Through this young woman's flower crown and peace sign, the chemically-induced decadence of the '60s survives, but the culture of art and the youth in revolt does not. The new 'love crowd' are simply consumers.

Through this young woman’s flower crown and peace sign, the chemically-induced decadence of the ’60s survives, but the culture of art and the youth in revolt does not. The new “love crowd” are simply consumers.
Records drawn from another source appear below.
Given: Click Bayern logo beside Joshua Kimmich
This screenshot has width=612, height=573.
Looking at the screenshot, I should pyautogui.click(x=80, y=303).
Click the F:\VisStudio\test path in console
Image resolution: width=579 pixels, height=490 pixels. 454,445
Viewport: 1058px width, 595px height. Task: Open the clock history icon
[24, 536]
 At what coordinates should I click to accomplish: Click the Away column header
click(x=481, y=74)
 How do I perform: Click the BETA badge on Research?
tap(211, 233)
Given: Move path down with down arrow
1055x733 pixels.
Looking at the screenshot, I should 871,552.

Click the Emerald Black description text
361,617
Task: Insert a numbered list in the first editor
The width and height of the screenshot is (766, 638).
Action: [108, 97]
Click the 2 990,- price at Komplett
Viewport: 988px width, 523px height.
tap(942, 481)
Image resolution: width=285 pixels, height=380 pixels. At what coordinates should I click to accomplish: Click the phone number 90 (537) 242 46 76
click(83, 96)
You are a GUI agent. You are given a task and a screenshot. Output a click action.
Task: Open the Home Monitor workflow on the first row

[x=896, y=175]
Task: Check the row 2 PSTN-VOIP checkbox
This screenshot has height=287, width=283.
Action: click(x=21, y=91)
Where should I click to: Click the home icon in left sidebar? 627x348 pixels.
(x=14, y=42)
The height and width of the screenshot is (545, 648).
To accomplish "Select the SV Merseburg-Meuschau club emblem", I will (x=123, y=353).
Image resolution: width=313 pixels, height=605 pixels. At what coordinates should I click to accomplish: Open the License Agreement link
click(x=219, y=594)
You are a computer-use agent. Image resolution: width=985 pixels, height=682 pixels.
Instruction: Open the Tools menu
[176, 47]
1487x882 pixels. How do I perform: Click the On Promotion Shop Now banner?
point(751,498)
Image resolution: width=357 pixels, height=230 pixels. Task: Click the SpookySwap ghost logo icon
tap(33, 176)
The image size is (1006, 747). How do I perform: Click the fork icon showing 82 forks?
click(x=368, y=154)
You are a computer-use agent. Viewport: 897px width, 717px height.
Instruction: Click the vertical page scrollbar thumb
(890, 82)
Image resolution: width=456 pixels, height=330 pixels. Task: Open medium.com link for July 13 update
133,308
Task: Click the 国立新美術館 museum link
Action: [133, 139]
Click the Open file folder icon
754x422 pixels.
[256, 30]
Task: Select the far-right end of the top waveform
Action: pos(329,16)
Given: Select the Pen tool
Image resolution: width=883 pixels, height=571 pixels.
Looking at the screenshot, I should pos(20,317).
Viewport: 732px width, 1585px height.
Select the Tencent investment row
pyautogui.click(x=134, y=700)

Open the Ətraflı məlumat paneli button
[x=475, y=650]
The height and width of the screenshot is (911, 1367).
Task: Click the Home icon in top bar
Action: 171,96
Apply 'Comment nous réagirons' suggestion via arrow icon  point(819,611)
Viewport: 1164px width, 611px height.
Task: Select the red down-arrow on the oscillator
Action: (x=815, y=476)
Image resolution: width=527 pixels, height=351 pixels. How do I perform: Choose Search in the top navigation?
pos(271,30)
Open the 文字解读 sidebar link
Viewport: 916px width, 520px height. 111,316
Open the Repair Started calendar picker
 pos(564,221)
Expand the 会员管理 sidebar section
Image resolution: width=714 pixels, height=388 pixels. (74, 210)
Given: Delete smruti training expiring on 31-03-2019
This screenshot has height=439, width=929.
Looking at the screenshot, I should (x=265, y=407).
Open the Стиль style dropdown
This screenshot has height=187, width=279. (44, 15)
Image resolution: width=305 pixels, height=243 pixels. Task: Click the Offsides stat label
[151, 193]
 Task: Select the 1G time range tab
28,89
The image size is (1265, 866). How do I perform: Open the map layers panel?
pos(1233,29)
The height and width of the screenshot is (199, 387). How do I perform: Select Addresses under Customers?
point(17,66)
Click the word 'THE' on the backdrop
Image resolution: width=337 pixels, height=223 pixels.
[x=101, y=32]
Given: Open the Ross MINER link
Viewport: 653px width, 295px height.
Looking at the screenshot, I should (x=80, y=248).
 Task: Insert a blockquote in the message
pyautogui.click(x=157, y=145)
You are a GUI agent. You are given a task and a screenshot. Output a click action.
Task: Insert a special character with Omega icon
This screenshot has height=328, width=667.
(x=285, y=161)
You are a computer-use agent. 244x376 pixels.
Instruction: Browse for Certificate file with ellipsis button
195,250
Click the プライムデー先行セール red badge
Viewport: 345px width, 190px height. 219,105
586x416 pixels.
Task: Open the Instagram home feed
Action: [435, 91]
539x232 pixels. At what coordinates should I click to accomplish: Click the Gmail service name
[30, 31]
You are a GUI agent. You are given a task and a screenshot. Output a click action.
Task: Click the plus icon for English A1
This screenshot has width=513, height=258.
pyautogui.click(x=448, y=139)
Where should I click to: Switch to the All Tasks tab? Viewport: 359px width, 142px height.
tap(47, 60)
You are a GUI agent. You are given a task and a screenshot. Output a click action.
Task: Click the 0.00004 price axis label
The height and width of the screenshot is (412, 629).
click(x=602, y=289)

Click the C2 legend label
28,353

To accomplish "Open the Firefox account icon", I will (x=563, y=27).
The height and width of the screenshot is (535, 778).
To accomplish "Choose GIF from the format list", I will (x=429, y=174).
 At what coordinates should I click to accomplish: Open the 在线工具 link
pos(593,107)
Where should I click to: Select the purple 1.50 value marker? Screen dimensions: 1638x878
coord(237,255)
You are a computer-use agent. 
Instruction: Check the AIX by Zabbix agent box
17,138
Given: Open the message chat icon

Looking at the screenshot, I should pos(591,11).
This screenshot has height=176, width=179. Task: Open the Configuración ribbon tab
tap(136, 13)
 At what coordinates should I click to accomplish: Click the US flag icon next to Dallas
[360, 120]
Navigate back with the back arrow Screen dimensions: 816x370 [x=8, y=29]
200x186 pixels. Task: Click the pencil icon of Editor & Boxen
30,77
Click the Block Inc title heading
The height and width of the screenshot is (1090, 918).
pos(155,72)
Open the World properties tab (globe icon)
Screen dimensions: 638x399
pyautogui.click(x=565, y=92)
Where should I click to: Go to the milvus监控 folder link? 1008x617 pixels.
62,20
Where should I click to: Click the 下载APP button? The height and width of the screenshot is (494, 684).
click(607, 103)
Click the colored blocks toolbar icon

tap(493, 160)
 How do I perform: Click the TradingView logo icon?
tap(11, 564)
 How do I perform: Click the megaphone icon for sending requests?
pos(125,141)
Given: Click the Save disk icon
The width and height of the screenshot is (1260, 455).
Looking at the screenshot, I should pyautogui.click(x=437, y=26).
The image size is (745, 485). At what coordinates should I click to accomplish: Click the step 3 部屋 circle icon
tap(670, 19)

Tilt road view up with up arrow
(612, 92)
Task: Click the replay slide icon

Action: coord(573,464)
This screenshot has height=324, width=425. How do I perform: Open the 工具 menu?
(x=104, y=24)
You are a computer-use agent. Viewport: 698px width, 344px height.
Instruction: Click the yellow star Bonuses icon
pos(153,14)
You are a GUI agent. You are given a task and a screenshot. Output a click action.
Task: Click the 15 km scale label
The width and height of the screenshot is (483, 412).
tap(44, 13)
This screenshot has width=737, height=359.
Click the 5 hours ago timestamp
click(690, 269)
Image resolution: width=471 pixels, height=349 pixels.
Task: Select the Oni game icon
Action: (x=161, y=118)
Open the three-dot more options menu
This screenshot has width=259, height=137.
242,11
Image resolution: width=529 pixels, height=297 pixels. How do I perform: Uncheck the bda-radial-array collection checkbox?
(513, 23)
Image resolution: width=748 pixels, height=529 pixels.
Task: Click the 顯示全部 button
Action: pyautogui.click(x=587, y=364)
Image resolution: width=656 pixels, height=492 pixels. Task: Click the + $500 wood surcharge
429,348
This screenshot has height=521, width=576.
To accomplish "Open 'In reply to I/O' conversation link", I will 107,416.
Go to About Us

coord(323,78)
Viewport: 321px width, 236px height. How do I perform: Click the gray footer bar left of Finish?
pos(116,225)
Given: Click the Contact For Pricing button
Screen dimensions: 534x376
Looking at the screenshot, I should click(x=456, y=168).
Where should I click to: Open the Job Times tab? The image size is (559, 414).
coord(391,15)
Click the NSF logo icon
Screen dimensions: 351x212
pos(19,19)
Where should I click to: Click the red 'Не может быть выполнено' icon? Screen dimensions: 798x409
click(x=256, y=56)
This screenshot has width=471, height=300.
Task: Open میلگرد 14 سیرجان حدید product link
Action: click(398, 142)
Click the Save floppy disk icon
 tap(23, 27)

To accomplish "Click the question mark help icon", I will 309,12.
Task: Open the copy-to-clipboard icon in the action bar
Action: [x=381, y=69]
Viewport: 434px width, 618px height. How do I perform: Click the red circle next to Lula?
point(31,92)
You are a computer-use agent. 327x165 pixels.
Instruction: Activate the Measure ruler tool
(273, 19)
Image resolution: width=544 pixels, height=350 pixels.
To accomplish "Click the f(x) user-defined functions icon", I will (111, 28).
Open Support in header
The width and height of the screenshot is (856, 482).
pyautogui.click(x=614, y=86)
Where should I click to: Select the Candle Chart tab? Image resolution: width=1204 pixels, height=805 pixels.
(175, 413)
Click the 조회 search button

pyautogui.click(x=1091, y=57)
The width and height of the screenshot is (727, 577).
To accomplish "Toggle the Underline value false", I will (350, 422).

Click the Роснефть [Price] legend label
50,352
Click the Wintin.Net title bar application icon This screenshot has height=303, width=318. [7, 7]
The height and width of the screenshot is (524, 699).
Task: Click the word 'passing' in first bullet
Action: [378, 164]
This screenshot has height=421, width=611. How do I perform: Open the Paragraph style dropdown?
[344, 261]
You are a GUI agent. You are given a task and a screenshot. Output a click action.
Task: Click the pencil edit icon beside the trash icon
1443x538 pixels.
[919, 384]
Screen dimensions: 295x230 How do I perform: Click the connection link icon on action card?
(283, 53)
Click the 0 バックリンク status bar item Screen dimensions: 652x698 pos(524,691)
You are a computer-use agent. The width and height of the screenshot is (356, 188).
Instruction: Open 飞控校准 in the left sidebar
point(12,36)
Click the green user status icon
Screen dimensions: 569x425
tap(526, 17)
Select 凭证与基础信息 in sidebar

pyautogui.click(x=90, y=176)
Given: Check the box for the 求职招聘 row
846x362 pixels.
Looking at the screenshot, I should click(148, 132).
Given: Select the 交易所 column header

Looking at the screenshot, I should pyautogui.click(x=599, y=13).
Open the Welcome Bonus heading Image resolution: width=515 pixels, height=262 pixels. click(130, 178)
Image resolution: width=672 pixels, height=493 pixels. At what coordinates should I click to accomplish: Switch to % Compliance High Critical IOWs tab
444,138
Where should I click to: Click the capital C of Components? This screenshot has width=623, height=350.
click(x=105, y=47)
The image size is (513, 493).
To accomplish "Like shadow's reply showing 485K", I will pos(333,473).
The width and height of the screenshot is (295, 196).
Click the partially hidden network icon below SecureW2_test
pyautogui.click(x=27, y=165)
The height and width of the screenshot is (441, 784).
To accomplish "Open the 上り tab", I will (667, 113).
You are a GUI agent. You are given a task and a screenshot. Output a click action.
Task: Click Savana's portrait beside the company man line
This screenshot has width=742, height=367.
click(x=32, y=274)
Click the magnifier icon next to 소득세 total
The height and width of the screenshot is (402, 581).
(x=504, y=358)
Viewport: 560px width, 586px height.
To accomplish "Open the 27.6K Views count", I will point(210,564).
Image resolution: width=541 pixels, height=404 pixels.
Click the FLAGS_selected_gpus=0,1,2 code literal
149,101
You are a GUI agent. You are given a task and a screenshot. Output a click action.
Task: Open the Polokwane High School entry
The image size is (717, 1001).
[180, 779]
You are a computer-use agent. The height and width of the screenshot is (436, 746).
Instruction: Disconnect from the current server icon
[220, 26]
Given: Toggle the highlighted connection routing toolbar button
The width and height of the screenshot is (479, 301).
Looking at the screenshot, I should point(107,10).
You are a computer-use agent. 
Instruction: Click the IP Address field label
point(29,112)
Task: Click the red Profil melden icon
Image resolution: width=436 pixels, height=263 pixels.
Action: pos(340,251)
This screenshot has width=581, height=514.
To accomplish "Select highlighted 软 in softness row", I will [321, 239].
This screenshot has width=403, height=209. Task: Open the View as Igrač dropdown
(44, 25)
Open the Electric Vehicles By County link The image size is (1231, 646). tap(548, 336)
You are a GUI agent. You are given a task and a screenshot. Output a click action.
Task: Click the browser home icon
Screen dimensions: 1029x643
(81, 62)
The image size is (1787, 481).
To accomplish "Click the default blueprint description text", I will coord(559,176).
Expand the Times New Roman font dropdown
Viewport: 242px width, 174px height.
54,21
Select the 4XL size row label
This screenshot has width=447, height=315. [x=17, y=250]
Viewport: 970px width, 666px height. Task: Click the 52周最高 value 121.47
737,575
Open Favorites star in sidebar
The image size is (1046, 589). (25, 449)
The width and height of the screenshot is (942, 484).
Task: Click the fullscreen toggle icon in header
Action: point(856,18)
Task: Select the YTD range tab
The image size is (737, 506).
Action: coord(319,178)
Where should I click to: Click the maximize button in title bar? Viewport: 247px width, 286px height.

But she was beautiful, and so I, in a move that can best be described as half hormonal fantasy, half goodwill, let her copy my work. It felt like the joke was on her, because I had already been accepted into Emerson and was basically phoning it in for the rest of the school year. But the joke was really on me; Annie was just the first time that the EDM community would attempt to benefit from my work, and attempt get me to do their work for free. That’s what a publicist is doing when they pitch you their client for a prospective story, isn’t it? Temp copywriters churn out press releases like clockwork in this town, perpetuating the evil sentiment that words are and can never be anything more than content, another rant those who follow my work have read before.

So when Claude VonStroke (CVS) or Steve Aoki‘s team reach out to me and assume I’m interested in covering their clients, it tells me a few things. It tells me that they haven’t actually read my work, suggesting that they’re far more concerned with placing a story somewhere quickly than actually partnering with a writer who shares the interests and vision of that client (assuming the client has interests and vision in the first place). It also tells me that they believe a journalist’s primary MO is covering recording artists with impressive sales figures, which may be true at an outlet like Billboard, but not here, praise Yahweh.

But most importantly, it tells me that even the most vapid, brolic parasites of the music industry still rely on us journalists to make their clients seem interesting. They can call our words “content” all they want, but I refuse to make my work expendable. If I wanted to write vacuous bullshit I would’ve gone into marketing. Why should the substance of my portfolio suffer for an opportunistic interview with their client? If I had a trust fund, I likely would’ve bought a high-end mixer and a bunch of blow, too. But alas, I don’t, nor do I care who Steve Aoki’s dad is or how many of the girls from my hometown he’s slept with. Do you even read, bros?

The name of the young woman in my statistics class was changed to preserve her anonymity.